(SUPPLIED TEXT)

Lord Keeper of the Great Seal
- In office 1640–1641
- Preceded by: The Lord Coventry
- Succeeded by: Sir Edward Littleton

Chief Justice of the Common Pleas
- In office 1634–1640
- Preceded by: Sir Robert Heath
- Succeeded by: Sir Edward Littleton

Speaker of the House of Commons
- In office 1628–1629
- Preceded by: Sir Heneage Finch
- Succeeded by: Sir John Glanville

Personal details
- Born: 17 September 1584
- Died: 27 November 1660 (aged 76)
- Alma mater: Emmanuel College, Cambridge

= John Finch, 1st Baron Finch =

English judge and politician (1584–1660)

John Finch, 1st Baron Finch (17 September 1584 – 20 November 1660) was an English judge, and politician who sat in the House of Commons at various times between 1621 and 1629. He was Speaker of the House of Commons.

==Early life==

Finch was the son of Sir Henry Finch of Eastwell, Kent. He was admitted to Emmanuel College, Cambridge in 1596 and admitted at Gray's Inn on 5 February 1601. He was called to the bar in November 1611.

(End SUPPLIED TEXT)

§ DIRECTIONS
Carry on the article about John Finch, 1st Baron Finch, starting after its last sentence. The items are not needed for anything here.

(ENTRIES SHOWN)

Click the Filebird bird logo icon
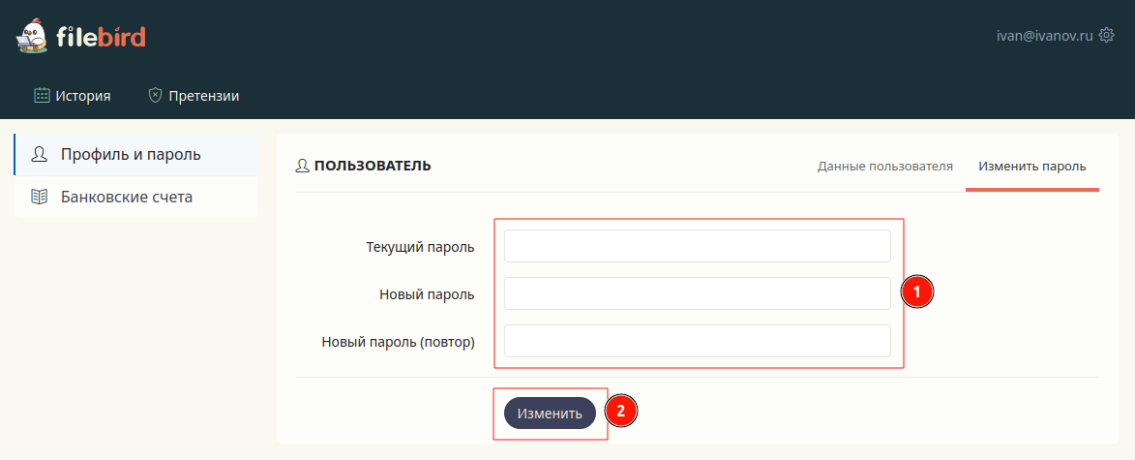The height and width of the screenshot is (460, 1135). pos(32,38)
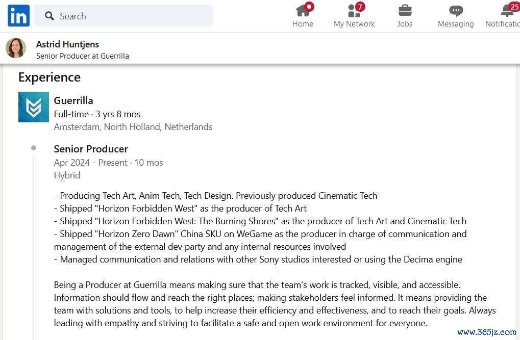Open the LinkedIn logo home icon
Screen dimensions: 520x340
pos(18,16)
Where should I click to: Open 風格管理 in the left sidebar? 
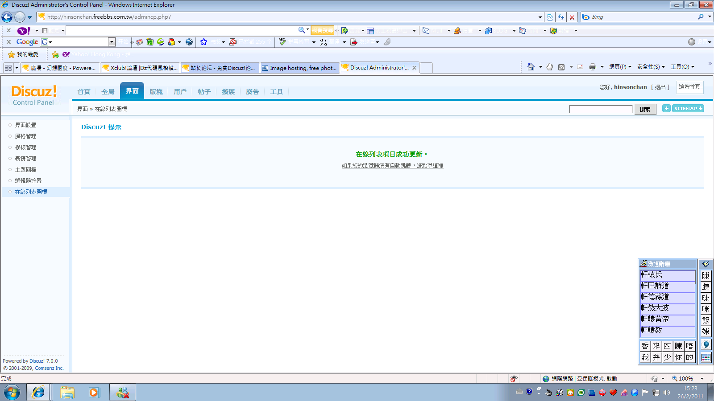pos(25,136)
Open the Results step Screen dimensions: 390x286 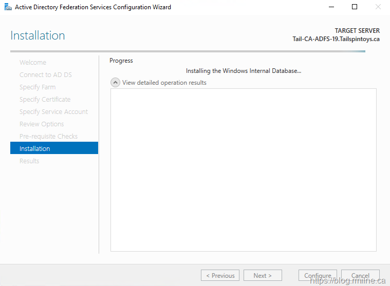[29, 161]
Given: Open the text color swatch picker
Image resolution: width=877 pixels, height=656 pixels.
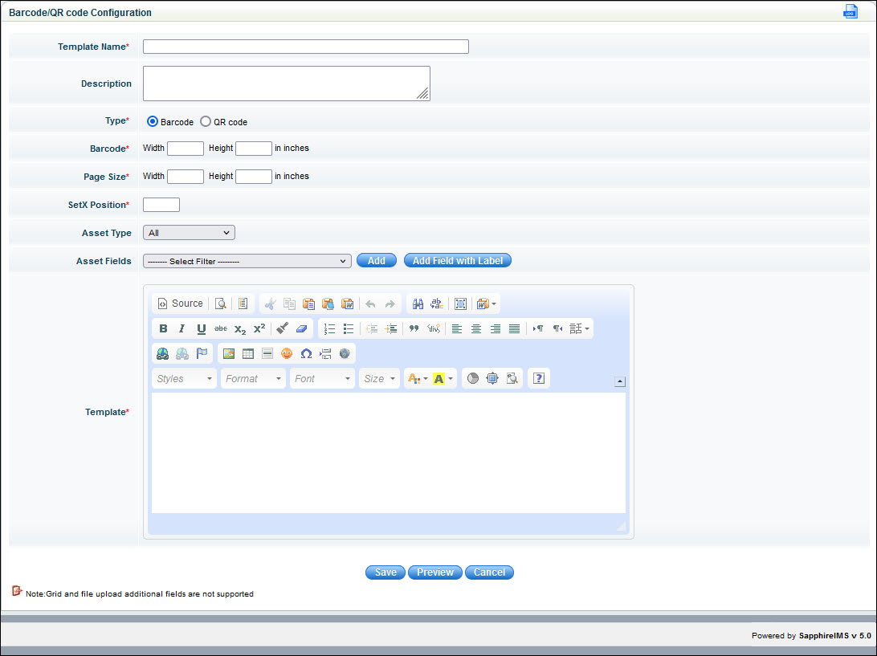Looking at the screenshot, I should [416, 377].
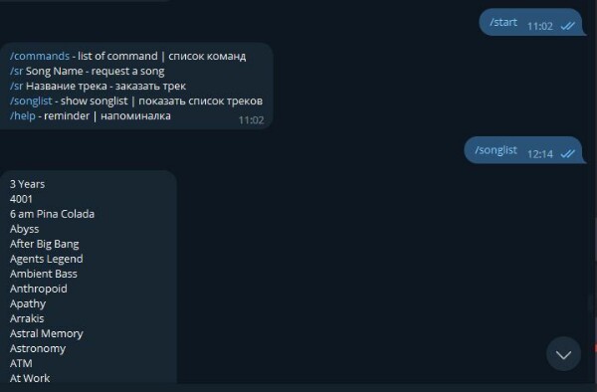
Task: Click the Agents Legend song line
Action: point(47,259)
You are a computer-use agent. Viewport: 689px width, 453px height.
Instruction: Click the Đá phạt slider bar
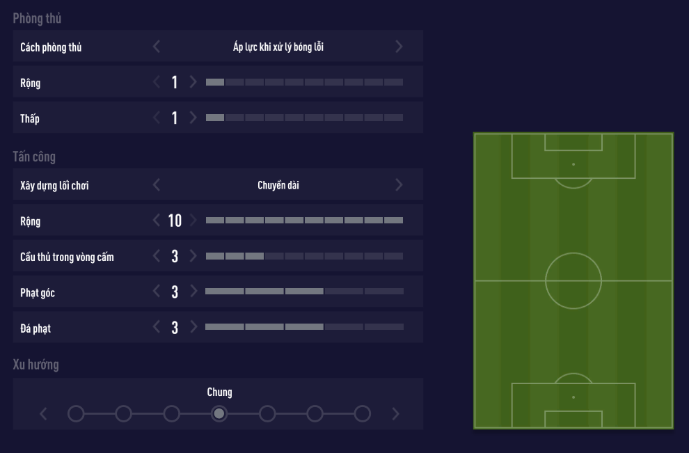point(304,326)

(End ENTRIES SHOWN)

§ RESULT OF THE TASK
==Political career==

Finch became recorder of Canterbury in 1619. In 1621, he was elected Member of Parliament for Canterbury. In his capacity as recorder, he welcomed King Charles I when he arrived at Canterbury for his marriage in Canterbury Cathedral on 13 June 1625, and Finch was knighted by the King two days later on 15 June. He became King's Counsel in 1626. He was re-elected MP for Canterbury in 1626 and 1628. In 1628 Finch was elected Speaker, a post which he retained until 1629 when Parliament was dissolved. He was held down in his chair by Holles and others on the occasion of Sir John Eliot's resolution on tonnage and poundage.

==Judicial career==

In 1634, Finch was appointed chief justice of the Court of Common Pleas, and distinguished himself by the active zeal with which he upheld the king's prerogative. Notable also was the brutality which characterized his conduct as chief justice, particularly in the cases of William Prynne and John Langton.

Finch presided over the trial of John Hampden, who resisted the payment of ship money, and was chiefly responsible for the decision of the judges that ship-money was constitutional. As a reward for his services he was, in 1640, appointed Lord Keeper of the Great Seal of England, and was also created Baron Finch, of Fordwich. He had, however, become so unpopular that one of the first acts of the Long Parliament, which met in the same year, was his impeachment. His estates were sequestrated and he took refuge in Holland. The Great Seal was passed to Edward Littleton.

When he was allowed to return to England is uncertain, but in 1660 he was one of the commissioners for the trial of the regicides, though he does not appear to have taken much part in the proceedings.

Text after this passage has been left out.